With doubts already deepening about the success of U.S. policy in the war, the new information is showing signs of causing even more public disillusionment.

Still others chided Wikileaks for the release, as headlines across the United States tried to make sense of it all and the blogosphere buzzed with reactions.

"No news here," read one reader comment posted on the website of the "New York Times." "If you followed any myriad of blogs [by soldiers who had fought in Afghanistan] you would have known many years ago that this was war not winnable."

White House spokesman Gibbs largely agreed with the first half of that statement as he briefed reporters on July 26.

"I don't think that what is being reported hasn't, in many ways, been publicly discussed either by you all [reporters] or by representatives of the U.S. government for quite some time," Gibbs said.

But the "New York Times" letter writer was among many public commentators who saw the newly released information as confirmation that their skepticism about U.S. involvement in the war is correct.

A July 13 Gallup poll showed that 60 percent of Americans believe that things are not going well for the United States in Afghanistan.

According to one "Washington Post" reader, the leaked reports are "an attempt to point out the truth which is that this nation is completely and totally wasting lives, tax dollars and our moral authority on our occupation of Afghanistan, which will end much like the Soviet occupation did no matter what general is installed at the top."

Echoing the sentiments of many of their readers, newspapers from the East Coast to the West Coast described the picture of the Afghan war painted by the leak as "grim" and "bleak."

One "Los Angeles Times" reader wrote, "If I knew that these wars would continue indefinitely, I would have voted [in the 2008 election] for John McCain."

Controversial Whistleblower

In some quarters, there was condemnation or the organization behind the leak, with a number of bloggers calling Wikileaks founder Julian Assange a "traitor."
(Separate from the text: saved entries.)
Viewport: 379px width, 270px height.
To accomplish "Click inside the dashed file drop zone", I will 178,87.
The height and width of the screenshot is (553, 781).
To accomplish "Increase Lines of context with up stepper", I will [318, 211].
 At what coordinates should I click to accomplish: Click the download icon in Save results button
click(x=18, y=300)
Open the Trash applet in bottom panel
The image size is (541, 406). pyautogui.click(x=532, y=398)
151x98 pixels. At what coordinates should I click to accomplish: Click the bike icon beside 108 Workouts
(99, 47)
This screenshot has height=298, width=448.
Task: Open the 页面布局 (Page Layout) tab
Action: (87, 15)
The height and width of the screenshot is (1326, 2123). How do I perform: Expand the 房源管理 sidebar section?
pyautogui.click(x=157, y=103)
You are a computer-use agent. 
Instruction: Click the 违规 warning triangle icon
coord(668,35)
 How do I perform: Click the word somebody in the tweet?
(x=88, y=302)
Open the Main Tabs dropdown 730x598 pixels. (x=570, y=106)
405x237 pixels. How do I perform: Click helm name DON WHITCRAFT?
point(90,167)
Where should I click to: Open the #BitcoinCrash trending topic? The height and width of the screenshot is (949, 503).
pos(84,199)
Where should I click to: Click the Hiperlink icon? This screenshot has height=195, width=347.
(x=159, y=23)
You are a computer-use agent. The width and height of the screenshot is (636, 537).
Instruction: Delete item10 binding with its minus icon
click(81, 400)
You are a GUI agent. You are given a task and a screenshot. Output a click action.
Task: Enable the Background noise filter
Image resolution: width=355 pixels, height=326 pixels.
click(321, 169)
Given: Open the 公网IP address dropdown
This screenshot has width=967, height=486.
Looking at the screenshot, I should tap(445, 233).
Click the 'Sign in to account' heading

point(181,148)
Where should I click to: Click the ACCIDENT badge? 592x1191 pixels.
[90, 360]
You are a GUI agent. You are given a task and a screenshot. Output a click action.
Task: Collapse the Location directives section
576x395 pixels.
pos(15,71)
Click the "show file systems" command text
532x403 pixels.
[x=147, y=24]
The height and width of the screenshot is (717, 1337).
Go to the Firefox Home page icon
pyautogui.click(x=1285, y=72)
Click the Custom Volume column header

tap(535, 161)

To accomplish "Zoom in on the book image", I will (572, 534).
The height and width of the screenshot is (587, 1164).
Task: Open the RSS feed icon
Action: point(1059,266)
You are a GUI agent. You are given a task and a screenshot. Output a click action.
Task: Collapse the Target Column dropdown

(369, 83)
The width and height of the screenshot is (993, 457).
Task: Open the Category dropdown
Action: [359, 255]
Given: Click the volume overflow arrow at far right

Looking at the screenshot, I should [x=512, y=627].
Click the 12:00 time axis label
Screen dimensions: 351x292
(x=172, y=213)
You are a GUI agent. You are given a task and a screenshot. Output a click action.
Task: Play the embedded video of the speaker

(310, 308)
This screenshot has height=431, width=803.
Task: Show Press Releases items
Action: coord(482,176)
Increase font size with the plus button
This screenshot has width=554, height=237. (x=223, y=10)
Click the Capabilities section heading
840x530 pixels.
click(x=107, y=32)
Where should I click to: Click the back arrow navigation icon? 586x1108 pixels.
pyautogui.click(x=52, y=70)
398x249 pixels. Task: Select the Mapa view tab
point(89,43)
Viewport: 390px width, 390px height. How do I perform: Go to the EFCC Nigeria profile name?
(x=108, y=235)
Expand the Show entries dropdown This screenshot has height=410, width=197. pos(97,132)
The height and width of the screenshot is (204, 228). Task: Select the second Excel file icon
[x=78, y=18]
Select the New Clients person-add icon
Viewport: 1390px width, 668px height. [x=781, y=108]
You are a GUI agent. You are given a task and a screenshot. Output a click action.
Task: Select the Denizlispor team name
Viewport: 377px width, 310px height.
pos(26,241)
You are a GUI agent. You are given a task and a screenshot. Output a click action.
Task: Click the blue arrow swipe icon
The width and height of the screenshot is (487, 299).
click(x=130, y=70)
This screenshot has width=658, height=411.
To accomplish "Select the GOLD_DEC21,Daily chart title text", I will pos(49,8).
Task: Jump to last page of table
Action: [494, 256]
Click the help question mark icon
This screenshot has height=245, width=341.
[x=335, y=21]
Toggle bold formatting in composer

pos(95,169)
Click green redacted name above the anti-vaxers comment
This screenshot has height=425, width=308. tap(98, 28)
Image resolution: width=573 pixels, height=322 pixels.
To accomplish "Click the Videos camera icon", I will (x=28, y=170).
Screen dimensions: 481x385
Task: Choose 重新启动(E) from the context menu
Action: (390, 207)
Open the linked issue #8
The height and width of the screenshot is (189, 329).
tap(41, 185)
A page on Facebook called "Shutdown Wikileaks" was created, apparently in response to the recent release. Its creator, who identifies himself as a member of the U.S. Air Force, posted: "They [at Wikileaks] promote freedom of speech, yet they endanger those who fight for it."

At the same time, membership on Facebook's Wikileaks supporters' page mushroomed to nearly 60,000, a number that has jumped markedly since the Afghan report leak.

David Streko, a former member of the U.S. Army, said he doesn't expect the leak to drive public consensus on the war.

"I just think that the people who are against the war now have some more ammunition to be against it and the people who are for it -- who don't want to criticize America -- are just going to blow this off. I don't think it's really going to sway or change anything," Streko told RFE/RL.

But if that remains the case, Streko acknowledges, those who question the U.S.-led campaign in Afghanistan will still be the majority.

Many readers and bloggers are anticipating the release of thousands more classified documents on the Afghan war that Wikileaks says it possesses. The documents already leaked are being described as the biggest revelation of classified reports in U.S. history.

More than one commentator has taken an ironic tack, describing the release of the Afghan files as a larger leak than the three-month-long gush of oil from a BP well in the Gulf of Mexico.

Rising Voices?

The powerful chairman of the Senate Foreign Relations Committee, John Kerry, was the first in Congress to respond, and he did so with a direct challenge to the administration.

"However illegally these documents came to light, they raise serious questions about the reality of America's policy toward Pakistan and Afghanistan," Kerry's statement said. "Those policies are at a critical stage and these documents may very well underscore the stakes and make the calibrations needed to get the policy right."

His words could have political consequences for Obama, who has faced increasing criticism over the lack of progress in the war. The U.S. president's next review of U.S. strategy in Afghanistan is set for December.

Political analysts interpreted Kerry's comments as signaling that he might hold hearings on the reports.

Less obviously, they say, might be his message to the White House that it needs to directly address the failings the reports have uncovered.